Ingredients
Equipment
Method
- Press the tofu to remove excess water, then cube it.
- Heat 1/2 tbsp oil in a pan. Pan-fry the tofu cubes with paprika (if using), chilli flakes, and a pinch of salt until golden brown on all sides. Remove from the pan and set aside.
- Bring a pot of water to a boil. Blanch the fresh spinach for 30 seconds, then immediately remove and plunge it into a bowl of ice water. This stops the cooking and keeps the green color.
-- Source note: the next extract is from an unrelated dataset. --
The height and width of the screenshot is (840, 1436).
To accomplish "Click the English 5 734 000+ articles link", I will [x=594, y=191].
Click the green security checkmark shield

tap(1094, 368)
- In the same pan, add the remaining 1/2 tbsp oil. Sauté the chopped onion, garlic, and ginger until the onion is soft.
- Add the chopped tomatoes, turmeric, cumin powder, and garam masala. Cook until the tomatoes are soft and the oil starts to separate. Let this masala mixture cool slightly.
- Drain the blanched spinach, squeezing out excess water. Add it to a blender along with the cooked onion-tomato masala. Blend into a smooth paste.
- Return the spinach paste to the pan. Add the pan-fried tofu cubes and the coconut milk.
- Simmer on low heat for 5 minutes, allowing the flavors to meld. Add salt to taste.
- Finish with a squeeze of fresh lemon juice before serving.
Notes
Tastes best with brown rice or a millet roti for a complete meal.